Setelah pembicaraan, pejabat Jepang menyatakan akan memajukan kajian spesifik menuju pengamanan kepentingan perusahaan Jepang atas mineral tersebut.
Wakil Menteri Perindustrian Jepang untuk urusan internasional, Matsuo Takehiko, mengatakan ia menemukan pemerintah Namibia memiliki harapan tinggi untuk kemajuan yang cepat.

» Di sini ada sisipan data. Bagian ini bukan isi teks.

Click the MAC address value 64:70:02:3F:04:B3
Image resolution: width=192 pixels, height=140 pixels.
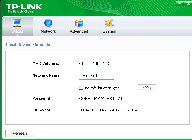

Matsuo menambahkan proyek Namibia akan signifikan, karena diversifikasi sumber pasokan sangat penting dari sudut pandang keamanan ekonomi.
Jepang hampir sepenuhnya bergantung pada impor untuk kebutuhan domestik logam tanah jarang. Hampir 70 persen impor berasal dari Tiongkok.
Negara-negara lain juga mempercepat upaya mengamankan pasokan stabil mineral kritis, termasuk logam tanah jarang.
Presiden AS Donald Trump menargetkan pembangunan rantai pasokan stabil yang tidak bergantung pada negara lain seperti Tiongkok. Rencananya mencakup proyek pembentukan cadangan nasional mineral kritis.